TASK INPUTS:
◇ ◇ ◇

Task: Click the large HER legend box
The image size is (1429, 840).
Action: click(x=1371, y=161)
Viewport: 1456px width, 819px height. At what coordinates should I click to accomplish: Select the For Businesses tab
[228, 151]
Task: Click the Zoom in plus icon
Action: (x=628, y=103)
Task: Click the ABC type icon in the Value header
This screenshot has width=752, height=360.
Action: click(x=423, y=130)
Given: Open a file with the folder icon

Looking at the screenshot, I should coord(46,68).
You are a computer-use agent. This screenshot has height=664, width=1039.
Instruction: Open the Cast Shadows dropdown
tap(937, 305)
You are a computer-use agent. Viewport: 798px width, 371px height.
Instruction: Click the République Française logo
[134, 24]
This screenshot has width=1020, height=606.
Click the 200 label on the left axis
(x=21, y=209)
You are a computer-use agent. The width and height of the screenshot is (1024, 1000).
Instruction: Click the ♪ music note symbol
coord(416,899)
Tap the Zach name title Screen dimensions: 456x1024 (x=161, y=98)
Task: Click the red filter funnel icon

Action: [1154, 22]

◇ ◇ ◇

PROBLEM TO SOLVE: Which of the lines in the data contain the string "computer"? Return each one.

EXERCISE OUTPUT:
You are a computer-use agent. This screenshot has height=664, width=1039.
You are a computer-use agent. Viewport: 798px width, 371px height.
You are a computer-use agent. The width and height of the screenshot is (1024, 1000).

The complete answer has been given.